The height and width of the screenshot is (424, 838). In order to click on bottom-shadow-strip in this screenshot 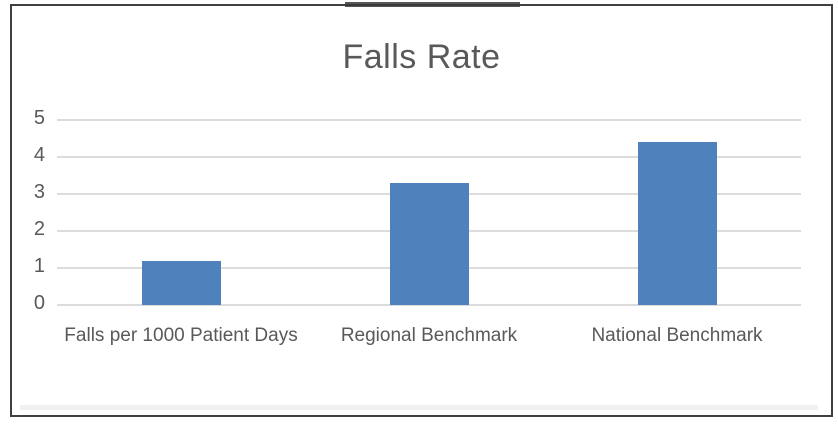, I will do `click(419, 408)`.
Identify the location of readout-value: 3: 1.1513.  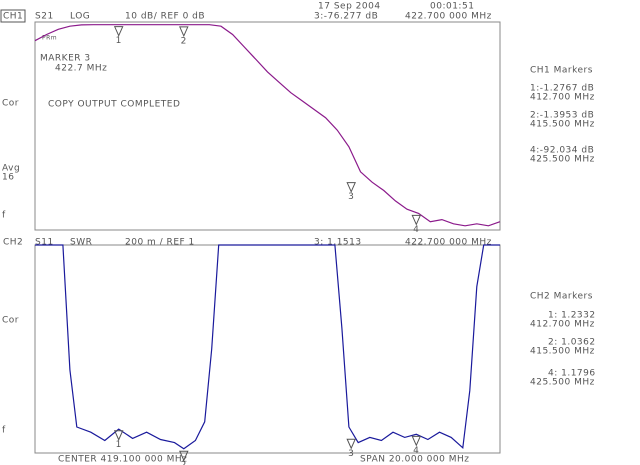
(338, 243).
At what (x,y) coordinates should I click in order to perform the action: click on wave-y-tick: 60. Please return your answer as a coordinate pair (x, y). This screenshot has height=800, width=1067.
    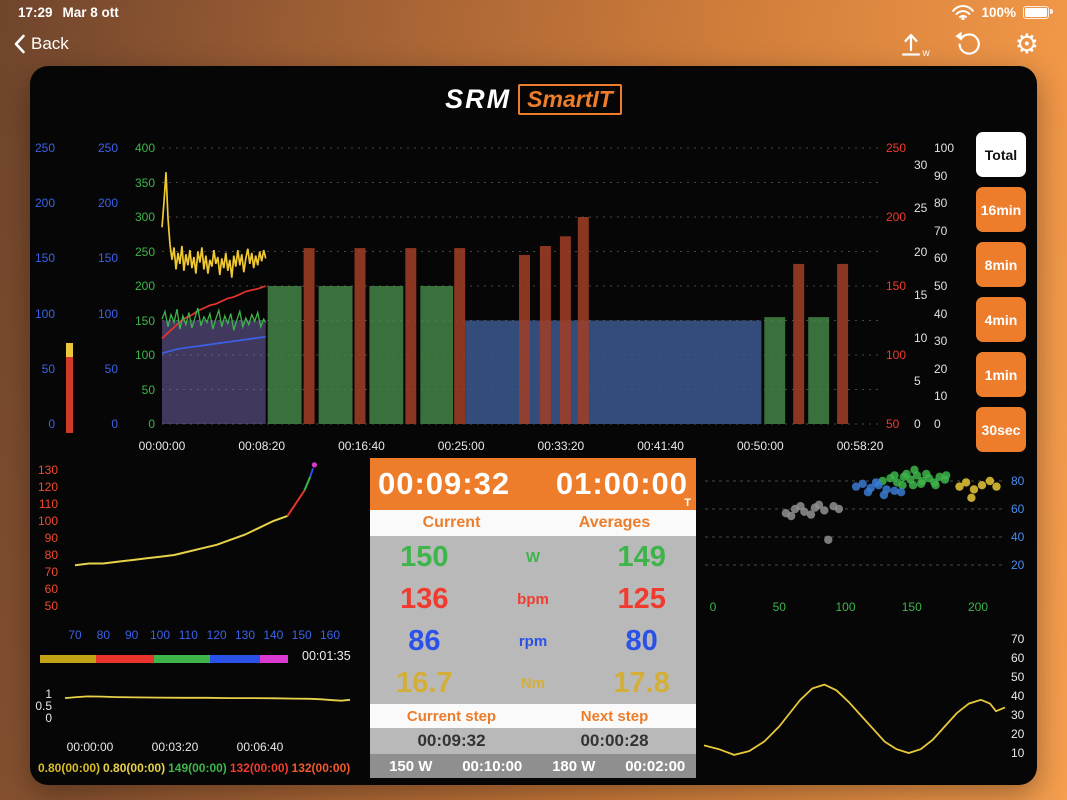
    Looking at the image, I should click on (1018, 658).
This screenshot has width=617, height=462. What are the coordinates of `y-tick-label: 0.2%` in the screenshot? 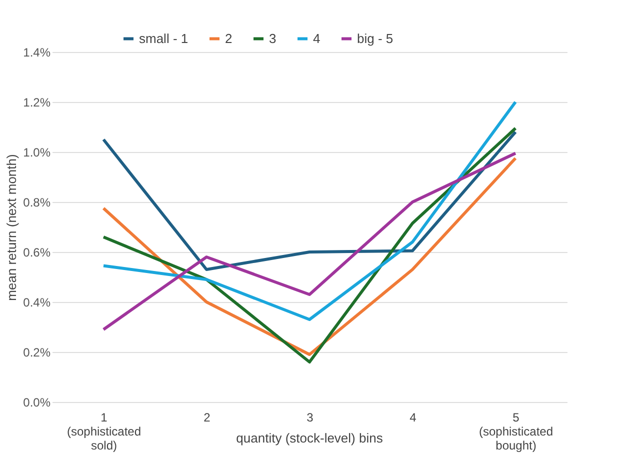 It's located at (37, 353).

□ □ □ □

◆ **Directions for this task**
Tally the lines of the records that contain the string "should", with case counting, and give only the number.

◆ **Exercise result**
2